The BMVI at SUV threshold values of 5–7 was clearly higher than BSI, although significantly correlated. Since the scan range of BMVI measurements was from the cervical spine to the pelvis, where a higher frequency of bone metastases may have been present, the proportion of bone diseases was relatively higher than the entire skeleton. This may be part of the reason why BMVI was higher than BSI, which measures the femur from the skull. However, although our study was based on a small number of patients, considering that it included patients with underestimated BSI, the higher BMVI may be consistent. Wakabayashi et al. reported that BSI had a moderate correlation with bone ALP and a low correlation with logarithmic PSA [8]. The proportion of patients with visceral metastases in our study appears to be lower than that in their study because the patients were treated with Radium-223, as well as the median PSA is markedly lower than that obtained in their study, but our results also showed a moderate correlation between BSI and ALP and PSA (Table 1). In their study, because over half of the patients were classified in group A, no significant difference in the relationship between groups A and B with lower BSI was found in bone ALP. This trend was also observed in our results (Fig. 4e). Nevertheless, BMVISUV6 significantly differed between these groups. This difference may be important in predicting patient prognosis [26]. BMVISUV6 had the highest ALP and statistical F value, and BMVISUV7 correlated with both ALP and PSA. Optimization of the SUV threshold value needs to be investigated in detail in the future.

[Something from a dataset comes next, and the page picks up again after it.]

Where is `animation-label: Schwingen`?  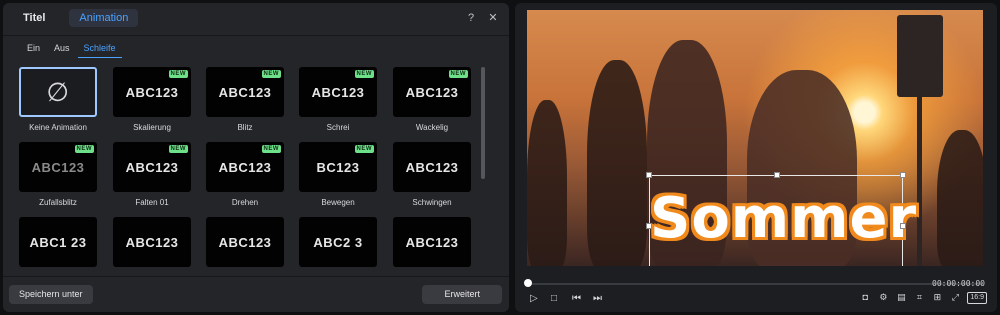 animation-label: Schwingen is located at coordinates (432, 202).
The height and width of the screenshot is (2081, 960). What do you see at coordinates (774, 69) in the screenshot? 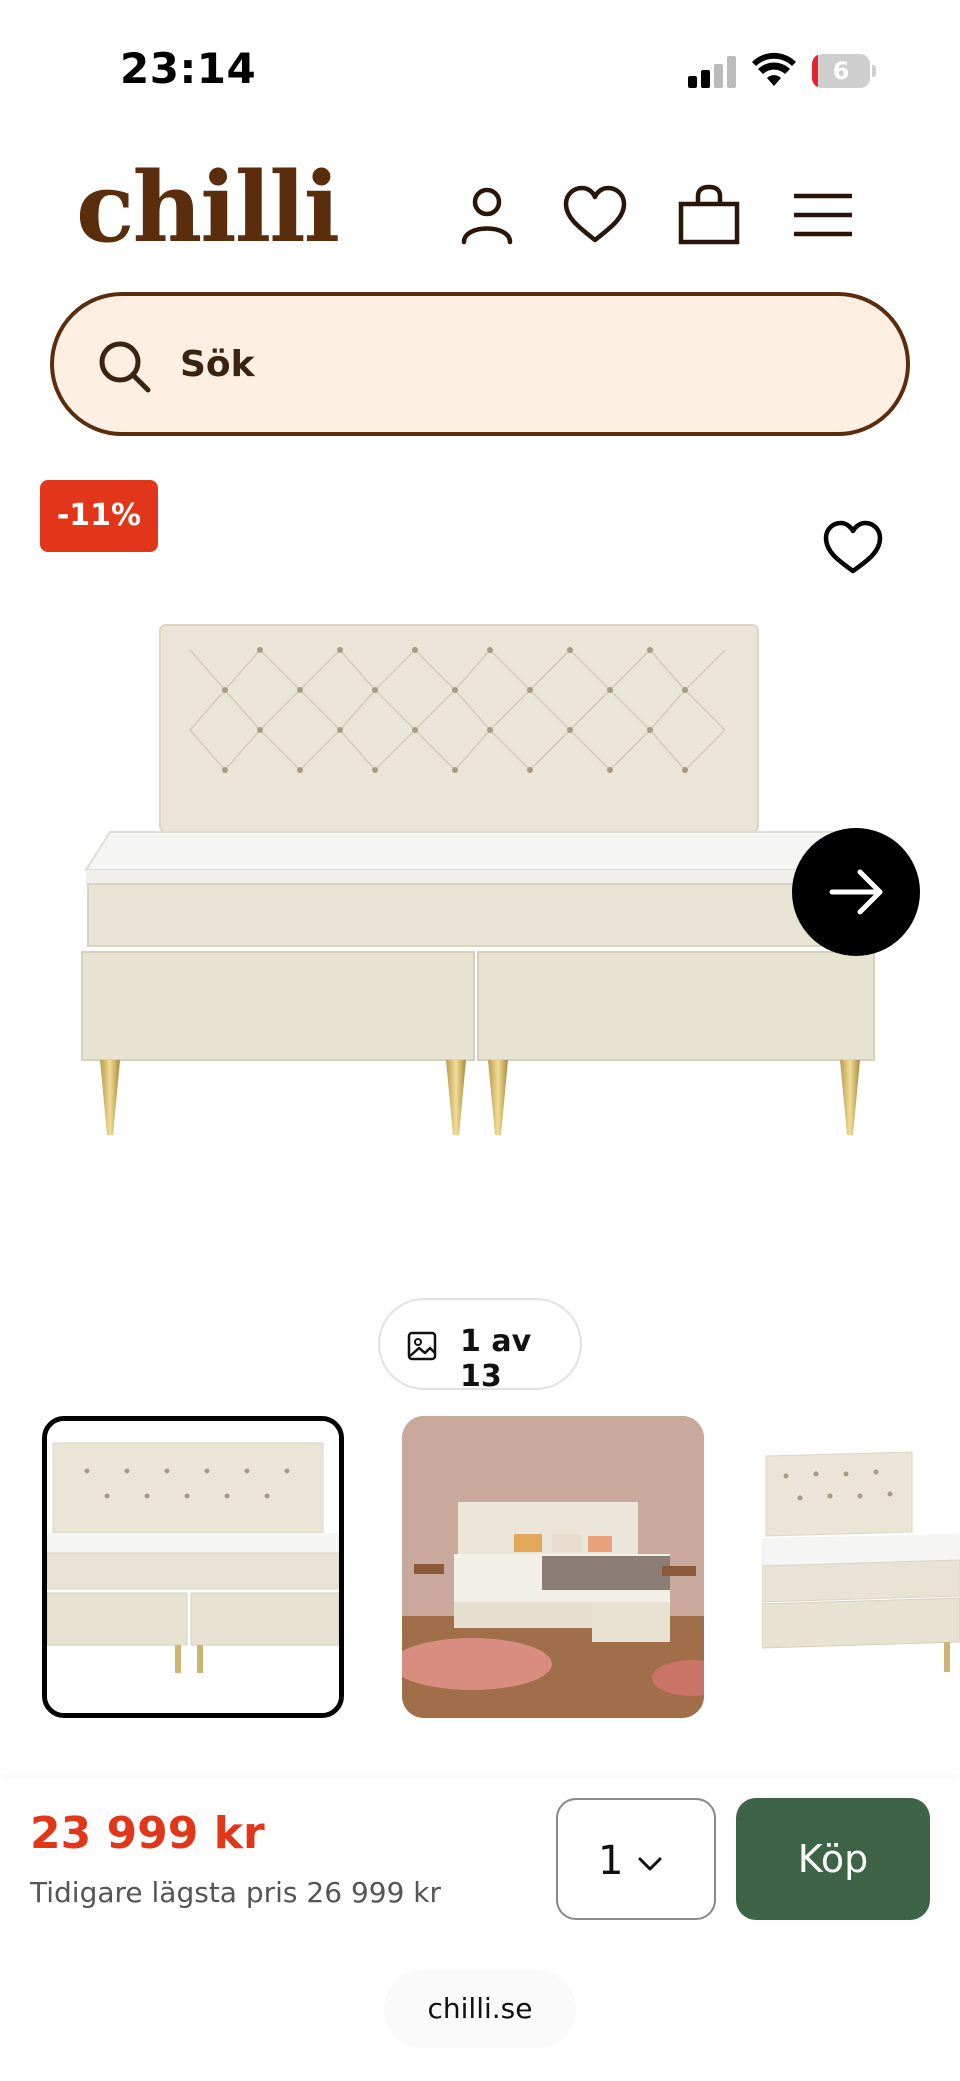
I see `wifi-icon` at bounding box center [774, 69].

The role of bone scintigraphy is very important because of its expected 10 year mortality rate of 90% if bone metastases are present at the initial diagnosis [14]. Unfortunately, the sensitivity and specificity of whole-body planar images are not that high, which may be improved by BONENAVI. Moreover, the survival risk of patients with prostate cancer classified by BSI could be clearly stratified [27, 28]. The sensitivity and specificity of BSI can be improved by classifying lesions as benign or malignant by physicians rather than by the fully automatic method; however, physicians’ subjectivity may cause interobserver variation in the BSI [14]. Furthermore, the lower the EOD grade of the patient, the lower the diagnostic accuracy of both BONENAVI and the physician. Many lesions may not be detected by BONENAVI as shown in Fig. 6. BMVISUV6 may allow early risk stratification of patients with lower BSI who show equivocal uptake on whole-body images. Just as BSI can be automatically calculated, TBV and the total MBV can also be automatically calculated using a freeware; therefore, BMVI can be obtained by simply dividing them. Our proposed method would also achieve a similar high agreement as BSI, because no observer subjectivity is required.

The main limitations of this study are the small number of patients and the lack of false-positive assessments because only patients on Radium-223 therapy were included in the study. Whole-body planar images can be acquired in every institution, whereas SPECT/CT systems have not been fully available at present. Even if the systems were available, SPECT requires prolonged examination time and CT increases the radiation dose. Because the skull and femur were excluded from the scanning range for the BMVI calculation in the present study, extending the scanning range would make a greater contribution to predicting the prognosis. These problems will be improved by imaging technologies such as high-speed SPECT acquisition [29,30,31] and low-dose CT technology.

Conclusions

We proposed a new index to assess the extent of bone metastases using SPECT/CT images. BMVI calculated with an SUV threshold value of 6 was found to be correlated with ALP and showed higher value than BSI, suggesting that BMVI may be improved the low sensitivity of BSI, especially in patients with low EOD grades. Further studies are needed to evaluate the correlation between BMVI and prognosis in more patients.